*YOUR INSTRUCTIONS*. Pull out every line of the records that contains the word "dropdown".
* * *
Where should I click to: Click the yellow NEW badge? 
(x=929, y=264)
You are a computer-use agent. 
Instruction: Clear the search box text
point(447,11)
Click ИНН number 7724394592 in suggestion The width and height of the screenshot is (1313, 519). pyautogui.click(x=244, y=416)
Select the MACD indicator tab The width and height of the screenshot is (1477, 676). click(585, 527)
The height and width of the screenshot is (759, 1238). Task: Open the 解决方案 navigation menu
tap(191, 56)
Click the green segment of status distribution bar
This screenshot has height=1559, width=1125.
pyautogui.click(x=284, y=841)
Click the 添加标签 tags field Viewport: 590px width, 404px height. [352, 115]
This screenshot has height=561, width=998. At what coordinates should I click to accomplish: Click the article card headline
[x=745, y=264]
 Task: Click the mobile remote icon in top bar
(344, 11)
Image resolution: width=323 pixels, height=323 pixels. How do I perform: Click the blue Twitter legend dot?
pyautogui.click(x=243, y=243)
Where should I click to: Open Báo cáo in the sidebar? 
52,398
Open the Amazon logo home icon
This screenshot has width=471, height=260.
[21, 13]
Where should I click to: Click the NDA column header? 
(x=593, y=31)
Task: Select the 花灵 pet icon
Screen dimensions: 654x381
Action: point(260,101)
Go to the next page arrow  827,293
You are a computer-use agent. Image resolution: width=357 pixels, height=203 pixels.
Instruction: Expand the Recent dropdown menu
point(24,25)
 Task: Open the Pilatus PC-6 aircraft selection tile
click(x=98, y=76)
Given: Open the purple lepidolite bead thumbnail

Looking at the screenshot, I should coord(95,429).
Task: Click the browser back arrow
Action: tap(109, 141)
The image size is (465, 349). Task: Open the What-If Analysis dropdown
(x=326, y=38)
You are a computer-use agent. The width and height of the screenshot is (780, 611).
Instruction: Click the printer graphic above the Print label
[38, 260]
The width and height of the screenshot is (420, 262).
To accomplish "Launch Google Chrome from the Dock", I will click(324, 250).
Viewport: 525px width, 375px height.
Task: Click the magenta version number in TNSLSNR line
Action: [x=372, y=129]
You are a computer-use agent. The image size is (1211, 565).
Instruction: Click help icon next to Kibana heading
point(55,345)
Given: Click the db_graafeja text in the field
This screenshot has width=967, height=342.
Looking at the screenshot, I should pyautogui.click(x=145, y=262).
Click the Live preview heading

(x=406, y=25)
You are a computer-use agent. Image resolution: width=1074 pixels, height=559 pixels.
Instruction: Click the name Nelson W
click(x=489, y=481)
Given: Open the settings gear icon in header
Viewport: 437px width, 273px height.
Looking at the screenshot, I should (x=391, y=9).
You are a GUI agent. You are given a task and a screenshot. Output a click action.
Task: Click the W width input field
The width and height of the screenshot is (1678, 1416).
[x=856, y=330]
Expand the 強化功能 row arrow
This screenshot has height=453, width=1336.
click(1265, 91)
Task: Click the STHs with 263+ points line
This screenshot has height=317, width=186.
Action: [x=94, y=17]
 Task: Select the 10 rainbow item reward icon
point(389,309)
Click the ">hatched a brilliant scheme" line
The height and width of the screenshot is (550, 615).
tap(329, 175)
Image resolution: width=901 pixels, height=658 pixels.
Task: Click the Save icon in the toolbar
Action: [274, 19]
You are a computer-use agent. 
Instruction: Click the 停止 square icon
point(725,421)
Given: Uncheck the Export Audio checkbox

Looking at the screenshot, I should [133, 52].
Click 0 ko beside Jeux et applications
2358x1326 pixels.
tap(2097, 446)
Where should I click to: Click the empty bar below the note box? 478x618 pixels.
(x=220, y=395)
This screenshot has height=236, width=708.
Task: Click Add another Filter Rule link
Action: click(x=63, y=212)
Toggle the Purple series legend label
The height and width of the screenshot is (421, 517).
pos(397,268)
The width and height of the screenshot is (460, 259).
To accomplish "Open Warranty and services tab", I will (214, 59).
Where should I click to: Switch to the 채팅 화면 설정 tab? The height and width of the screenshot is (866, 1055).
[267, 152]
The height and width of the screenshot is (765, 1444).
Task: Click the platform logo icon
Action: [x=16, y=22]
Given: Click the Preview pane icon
* * *
*COMPLETED EXERCISE*.
Instruction: Expand the Recent dropdown menu
The image size is (465, 349). Task: Open the What-If Analysis dropdown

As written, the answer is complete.